It is widely considered one of the most significant collections of surrealist art in the world; it took collectors Ulla and Heiner Pietzsch 45 years to assemble the 150 sculptures, paintings and drawings from the likes of Salvador Dali, Joan Miró, Jackson Pollock and Rene Magritte, among others. And the works are estimated to be worth some 120 million ($160 million). Now the entire collection is to be a generous Christmas present to the city of Berlin.
Heiner Pietzsch said that he originally wanted to gift the paintings to his birthplace, Dresden. But when the collection was put on display at Berlin's New National Gallery (Neue Nationalgalerie) from June 2009 until January of this year, almost 200,000 visitors flocked to see the works inside the magnificent modernist building designed by Mies van der Rohe.
"Berliners really took the show to heart," the couple told reporters at the announcement of the gift last Friday. Pietzsch, who has lived in Berlin since 1951, said he and his wife were surprised at the popularity of the show and decided to bequeath the collection to Berlin as a result.
One Tricky Condition
But the generous bequest comes with a condition: The collection must be on permanent display in a Berlin musuem. There is no room for it in the New National Gallery in Berlin, already having difficulties showing its own collection. It remains unclear exactly where the important collection will be housed.
Pietzsch also told reporters that he hoped the gift would provide impetus to his wish that "Berlin finally gets what it really needs: a museum for the 20th century. "Then," he added wryly, "I'd be happy to get into my casket."

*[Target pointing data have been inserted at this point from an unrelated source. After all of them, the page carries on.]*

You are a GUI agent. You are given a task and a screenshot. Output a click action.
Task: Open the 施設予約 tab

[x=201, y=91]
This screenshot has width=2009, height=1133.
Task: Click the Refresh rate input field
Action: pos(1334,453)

The paintings will only become the city's once the couple has left their home in the Grunewald district of Berlin -- which will happen, they say, once one of them dies or the house becomes too big for them.
The idea of a new modern museum is supported by many in Berlin and it has previously been suggested that such an institution could be situated inside one of Berlin's least popular national galleries, the Culture Forum (Kulturforum). As yet, however, there are no firm plans.
Nonetheless as the State Secretary for Culture André Schmitz also said at the press conference, "A gallery for the 20th century must come. We are doing everything in our power to realize this idea."